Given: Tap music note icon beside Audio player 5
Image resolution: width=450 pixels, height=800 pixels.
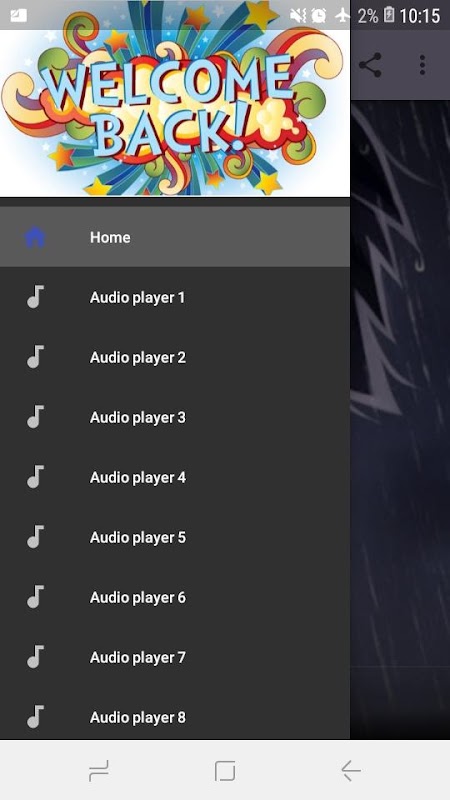Looking at the screenshot, I should click(x=35, y=537).
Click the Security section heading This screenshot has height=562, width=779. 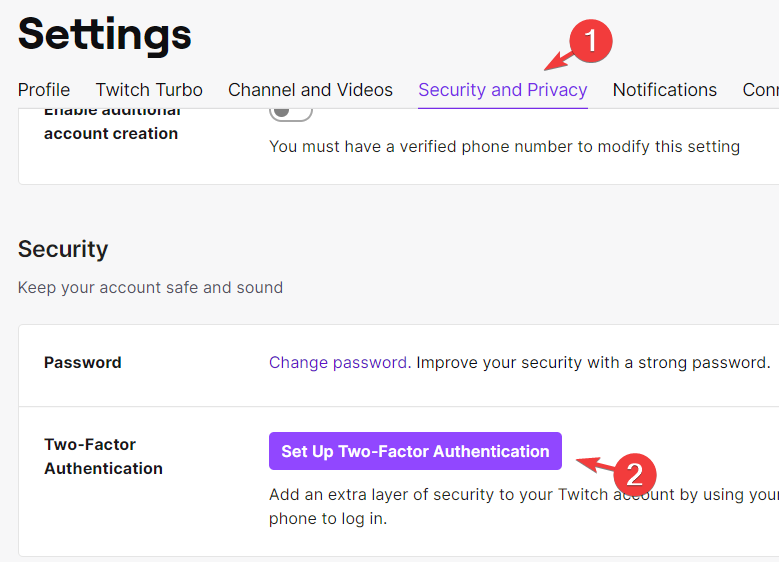click(63, 249)
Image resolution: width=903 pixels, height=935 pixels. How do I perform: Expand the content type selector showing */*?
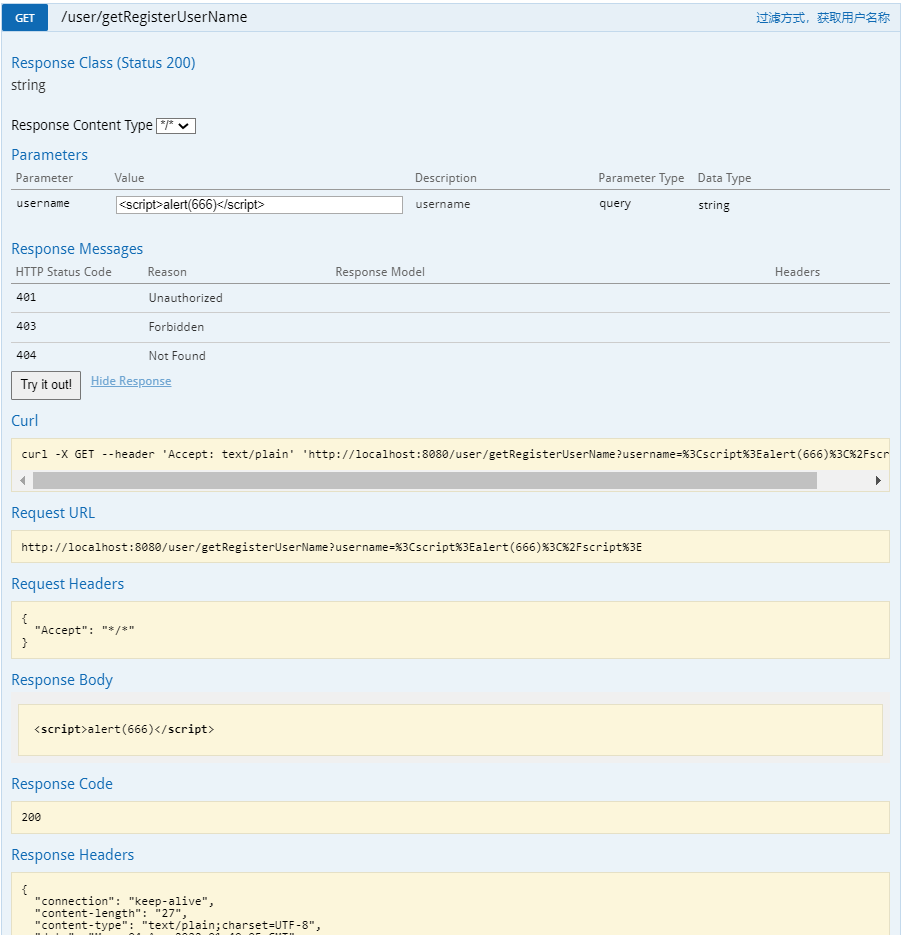point(176,125)
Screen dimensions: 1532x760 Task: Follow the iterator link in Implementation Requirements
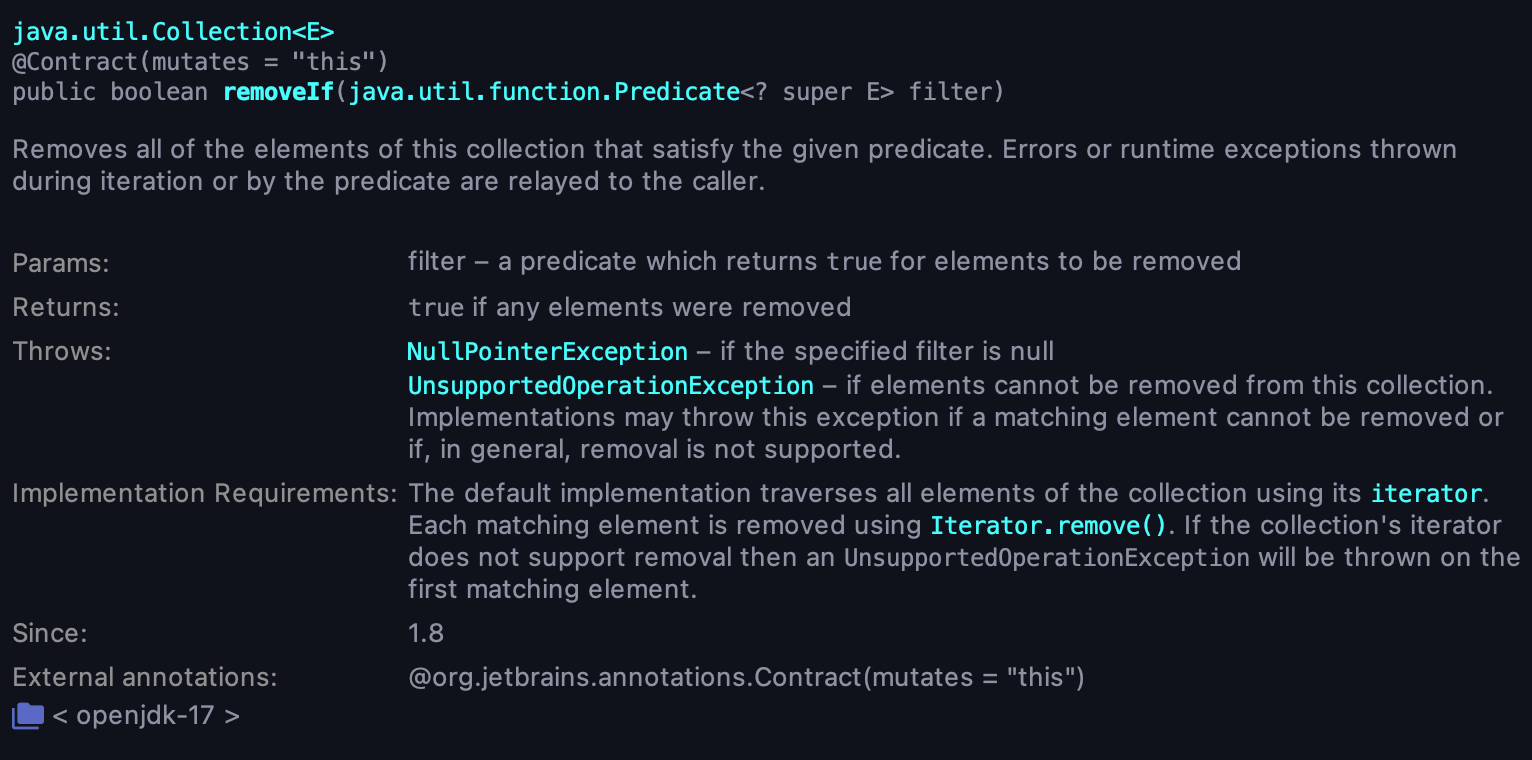1426,493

◆ REQUIREMENT ◆
Rewrite the stretch of entries from the line containing "Image resolution: width=903" through the end of the entries, replacing "content type selector" with "format selector" and keeping everything else the same. Leave the pictures out.

◆ RESULT OF THIS TASK ◆
Image resolution: width=903 pixels, height=935 pixels. How do I perform: Expand the format selector showing */*?
point(176,125)
Screen dimensions: 1532x760 Task: Follow the iterator link in Implementation Requirements
1426,493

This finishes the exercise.